2013-11-28

The Making of a University President


      In his 2010 Inaugural Address, the Vice Chancellor of the Chinese University of Hong Kong made us face squarely the facts almost unspoken of by our administrators.  The message in a nutshell is the following: it is resource (funding) and not our curiosity of knowledge that lures us to research.  It is institutional ranking they care about, not a mission to cultivate the young souls.  The rewards for professors are based on their ‘productivity’, not their scholarship.  For such trend to continue, we will only manufacture money-minded students, not responsible citizens who, whilst taking their own stance, are tolerant and open to others, with a sympathetic heart.  We will lose our imagination and creativity; our scientific research will not carry humanistic concerns; critical thinking will fade away.  Gradually we will lose sight of our educational values altogether.

    Such words of warning, coming as they are from a leader of a university, we have not heard for a very long time.  The fact that he could honestly preach them had, no doubt, a lot to do with his own long-time service and observations; but he gave special credit also to his reading habit, not as a professional, but as a person.  And he had revealed this in a recent interview.     
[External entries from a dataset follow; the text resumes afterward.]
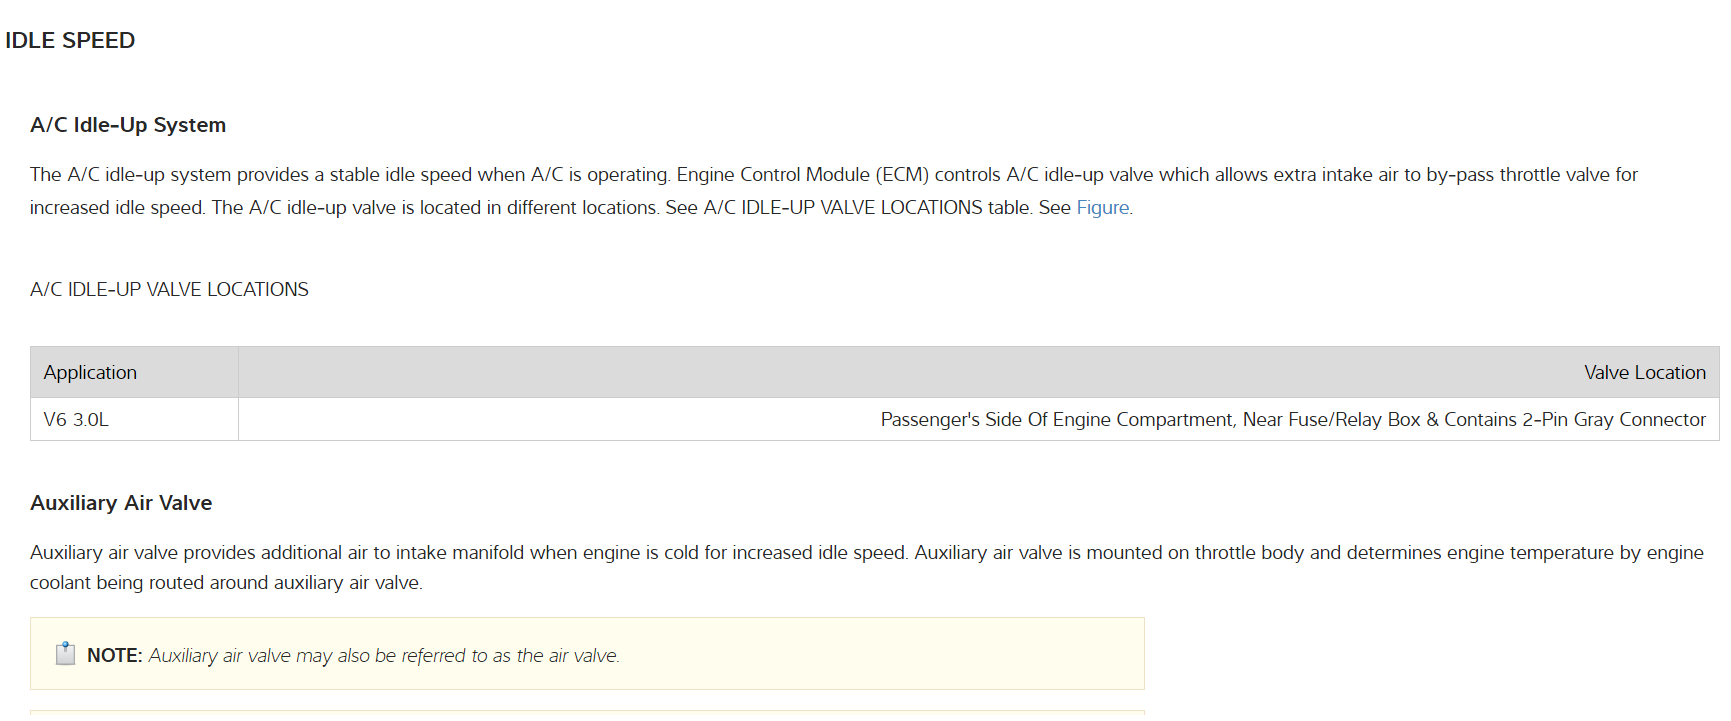
Task: Click the "V6 3.0L" table cell
Action: [76, 420]
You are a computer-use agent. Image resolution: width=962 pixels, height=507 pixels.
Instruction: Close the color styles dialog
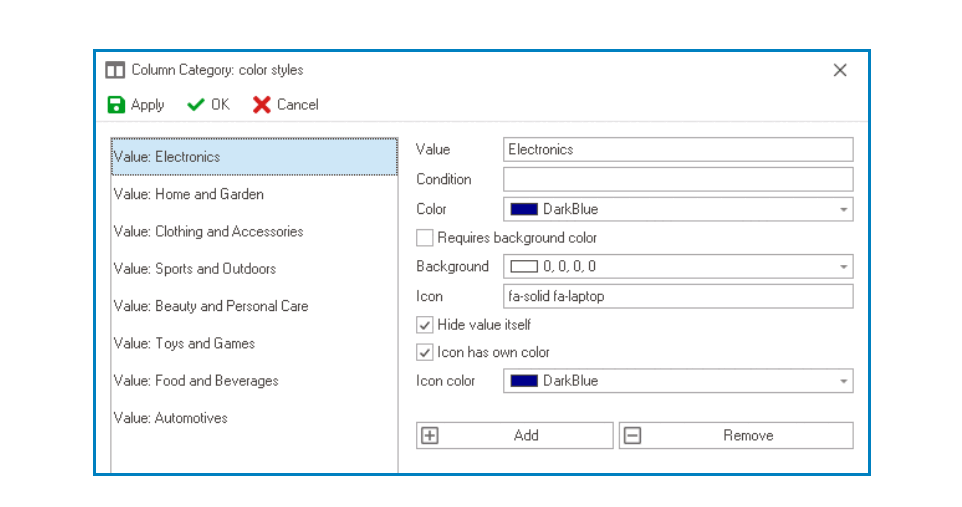pyautogui.click(x=840, y=70)
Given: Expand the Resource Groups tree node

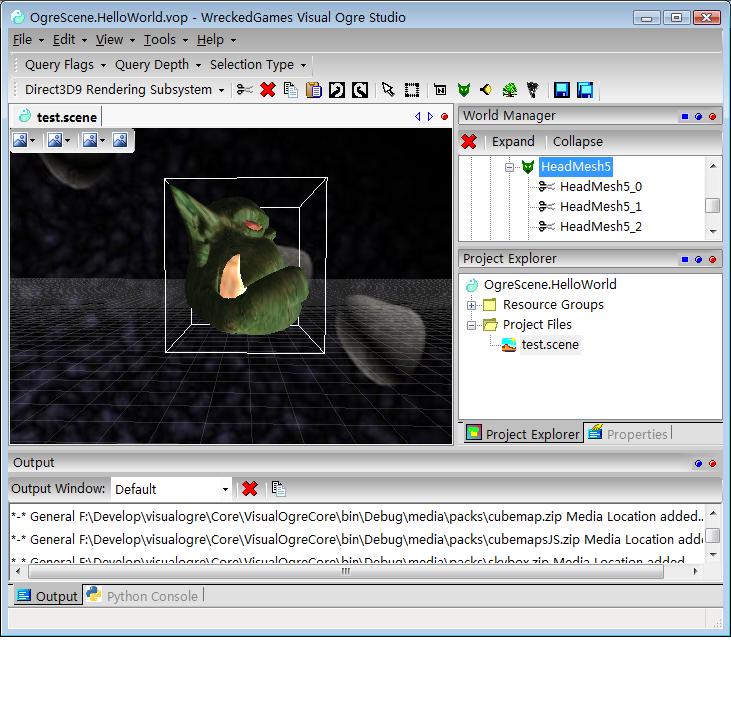Looking at the screenshot, I should click(x=472, y=305).
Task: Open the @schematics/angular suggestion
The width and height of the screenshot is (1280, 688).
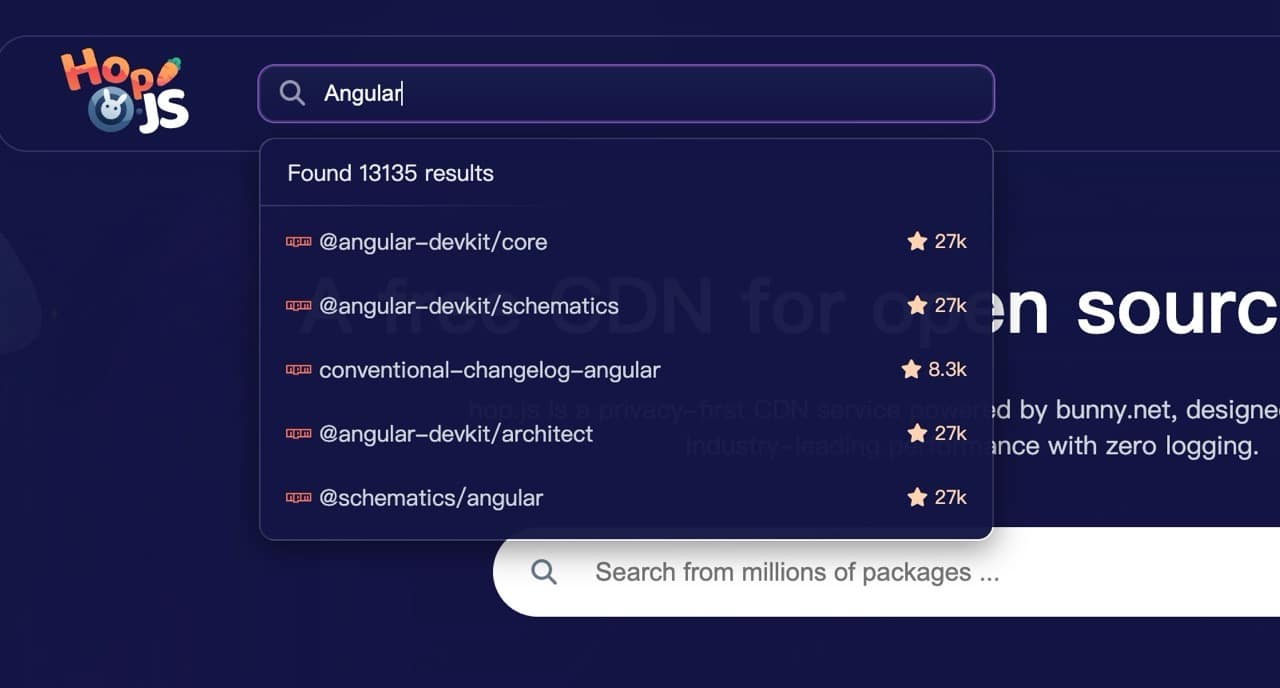Action: click(431, 498)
   As a young boy, he loved to read martial art fictions.  During high school, he read reference works; outside reading as we say.  Medical school was too heavy for him to do leisure reading.  However there was an episode that must have left him with an imprint for the rest of his life.  He was doing research in Canada.  Frequently he joined the classmates for coffee breaks.  From Astronomy to Zoology, he found them talking about a wide range of topics.  At one time these physicians were discussing about the French Revolution and he felt totally left out.  ‘The best part of the conversation is the dialogue after dessert,’ he said.  A clear lesson emerged: educated people should be knowledgeable people, not just specialists in their own narrow areas.
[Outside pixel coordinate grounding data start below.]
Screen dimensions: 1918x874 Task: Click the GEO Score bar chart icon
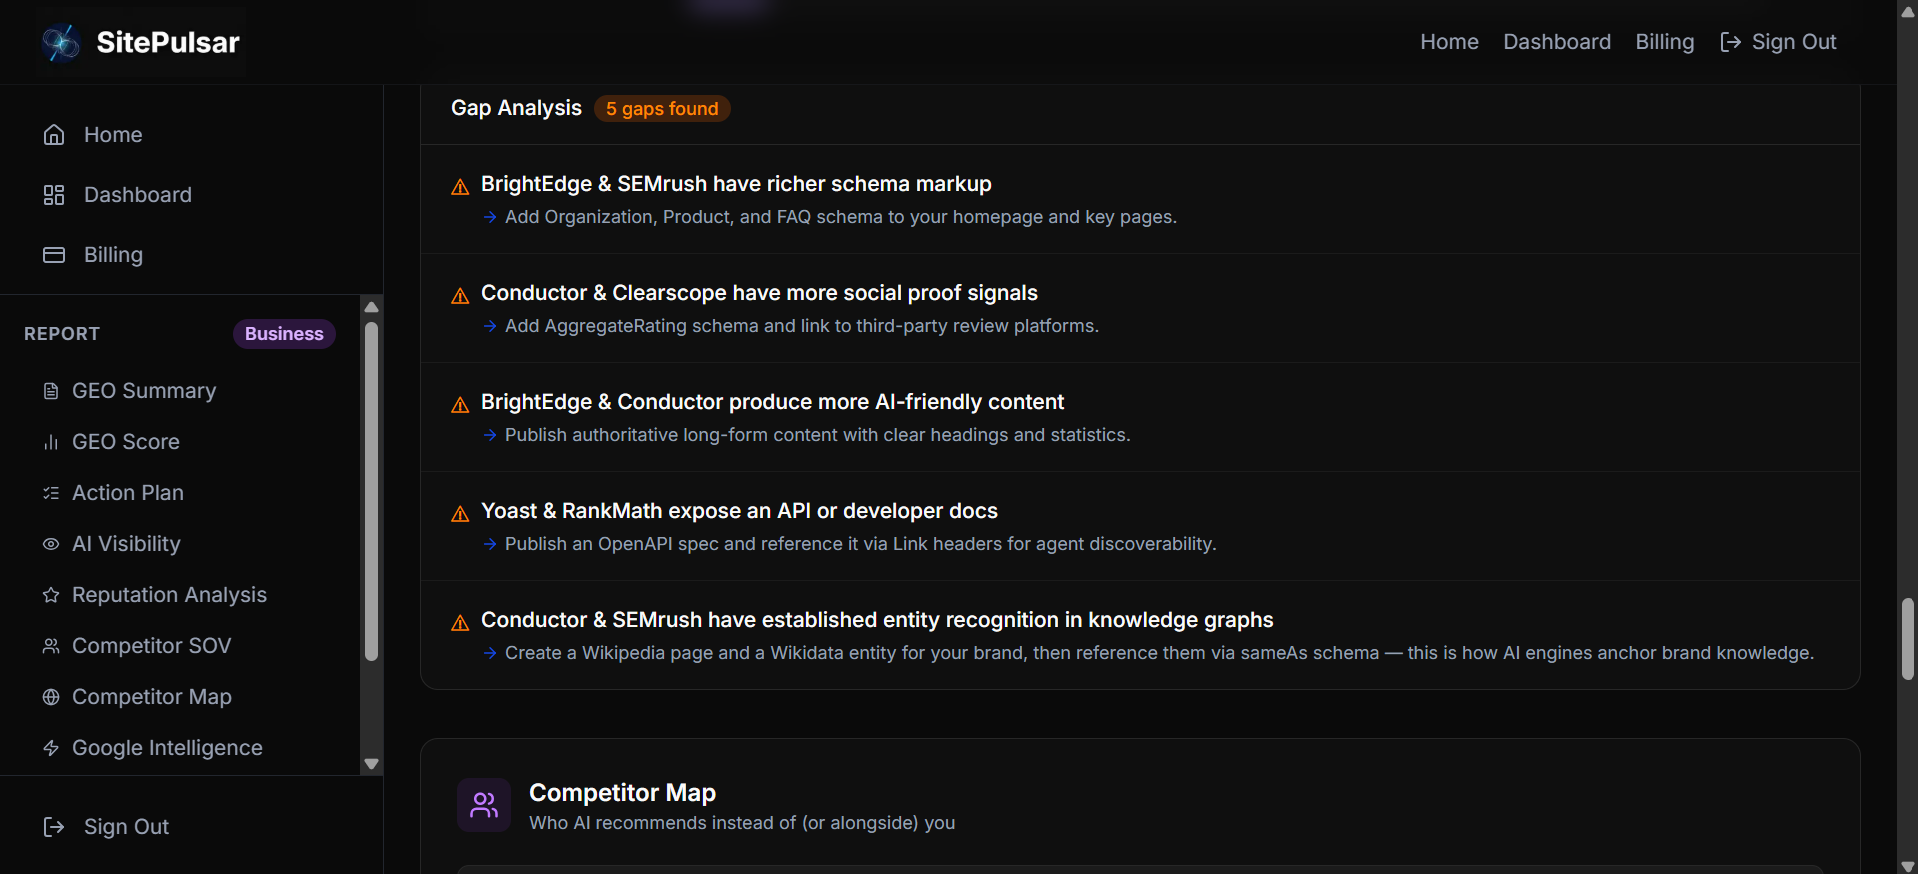click(51, 442)
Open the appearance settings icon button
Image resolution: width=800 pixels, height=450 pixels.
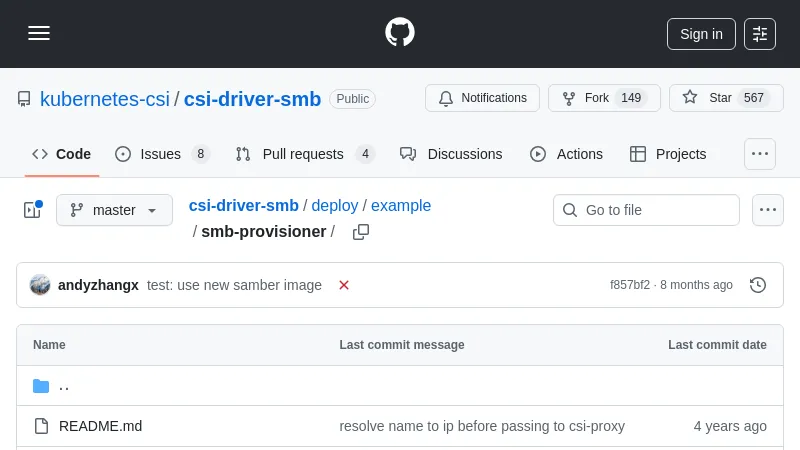click(760, 33)

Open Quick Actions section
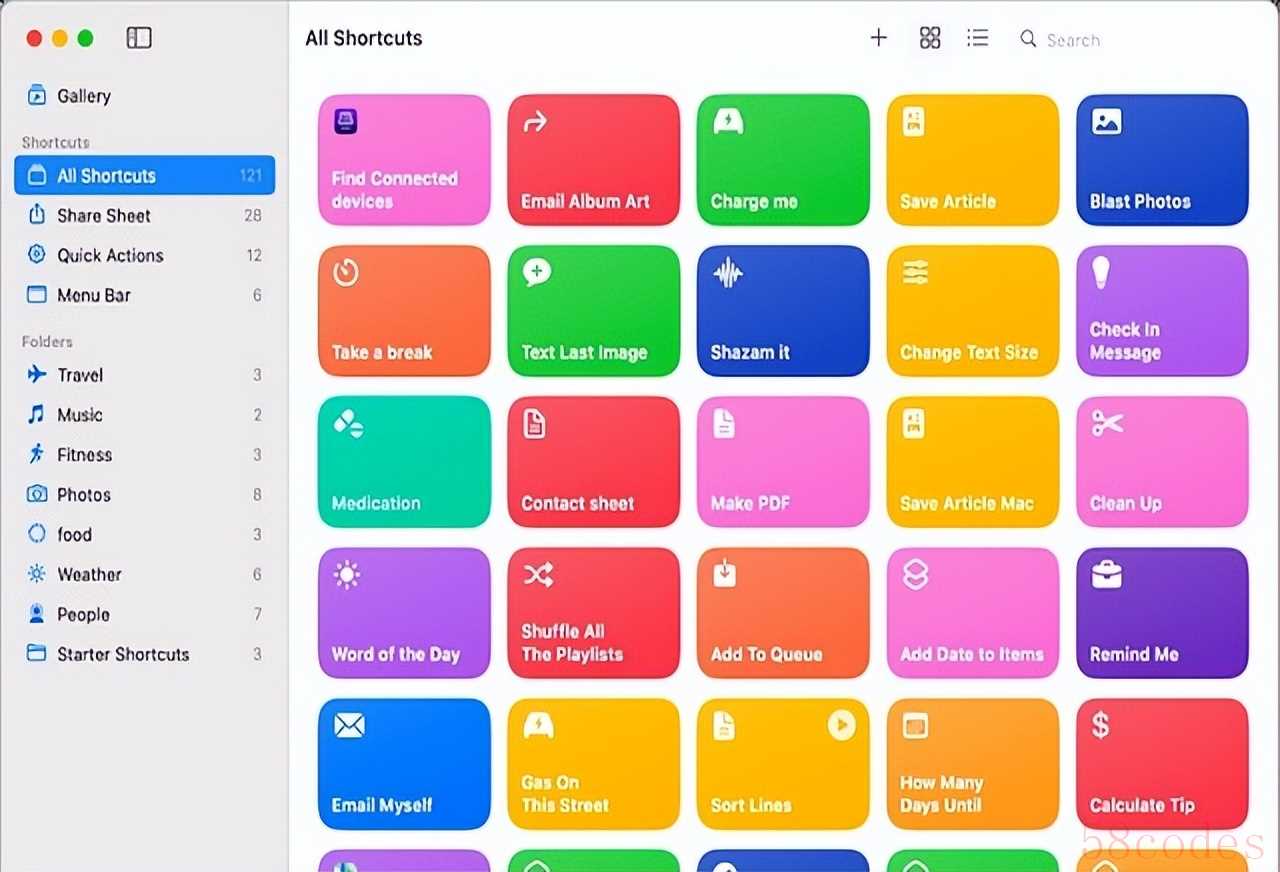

      People around him often talked about books, or themes around books, not money.  He observed people organising book clubs, not gambling groups, or stock-betting circles.  Looking back at life in Hong Kong, he said that was a ‘big contrast’.

      Then he developed an interest in reading biographies, especially in great orations by people like MLKing, JFKennedy, MGandhi, WChurchill, etc.  These were well-known heavy readers themselves.  He felt sad as he found from a survey that university students did not care about reading.  In the commencement speech last year, he emphasised broad reading, urging students to read books unrelated to their major fields, unrelated to their grades.  He wanted them to read about humanity, about civilisations, about history, about anything.  That was a way we could know more about the world around us, about ourselves.
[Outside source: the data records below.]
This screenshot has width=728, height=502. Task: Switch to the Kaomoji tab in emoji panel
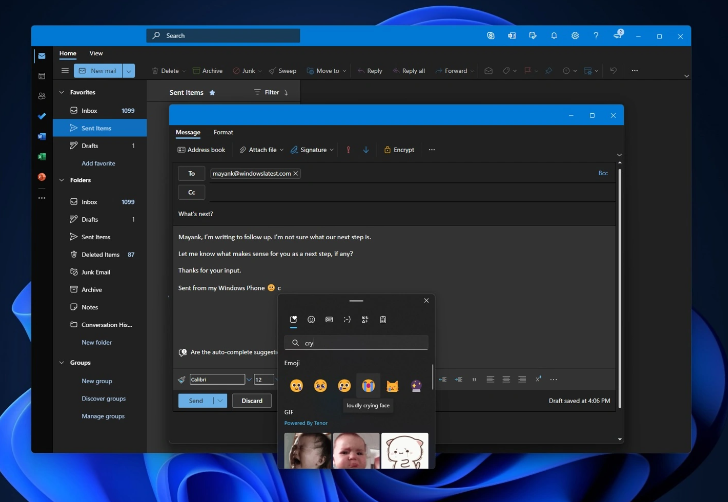(347, 319)
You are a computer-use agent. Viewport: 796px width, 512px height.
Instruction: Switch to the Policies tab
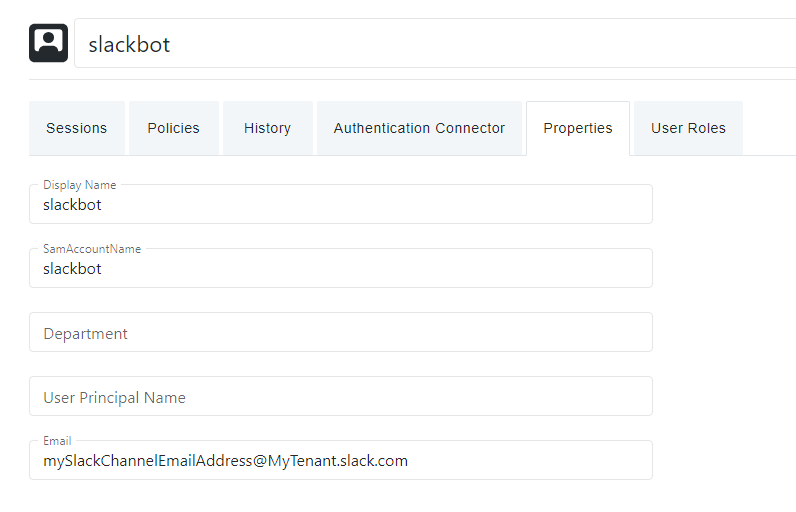(x=173, y=128)
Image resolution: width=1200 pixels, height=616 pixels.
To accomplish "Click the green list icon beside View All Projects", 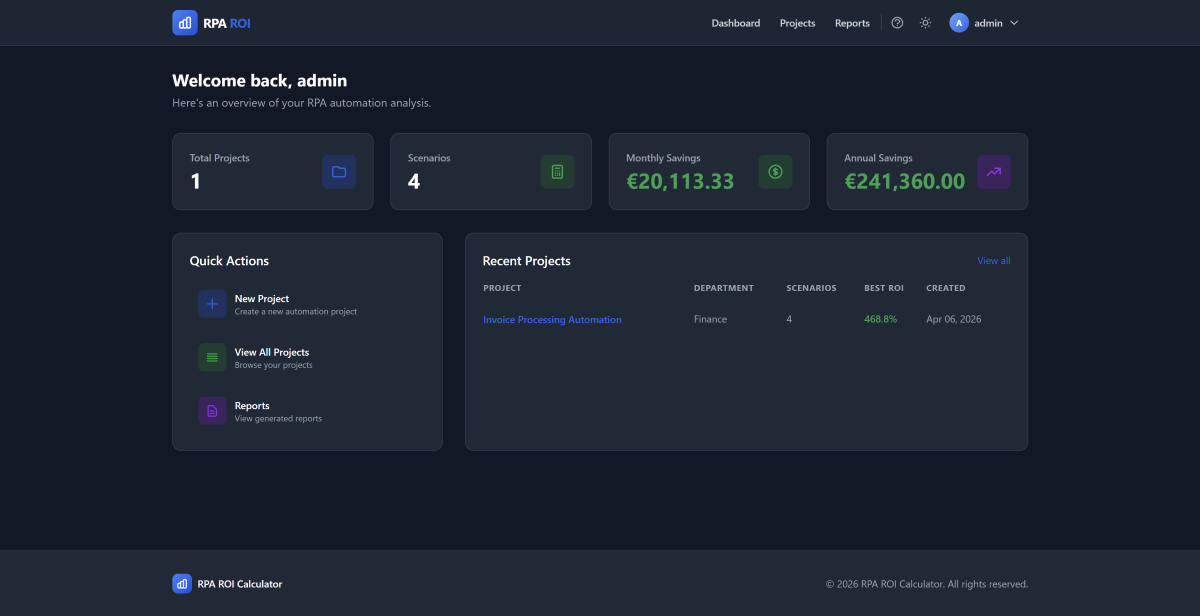I will pyautogui.click(x=211, y=357).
      Regarding those parents who were too eager to exert pressure on their children to make money, he showed his misgivings.  Young people should have their own dreams, whatever those are.  Life begins when you go for your dream, not when you go after money.  He was not against making money; he just felt that young people should be allowed to shoot for their own goals first.

      What is an ideal university like, then?  He did not explicitly say.  What he did say was, an ideal university should give us young people who could really exercise their independent thinking as well as their critical judgement.  We may well ask ourselves whether our universities are successfully producing these, or even pursuing them.


      And we may well ask: How far are our higher learning institutions encouraging--not paying lip service--the students to read?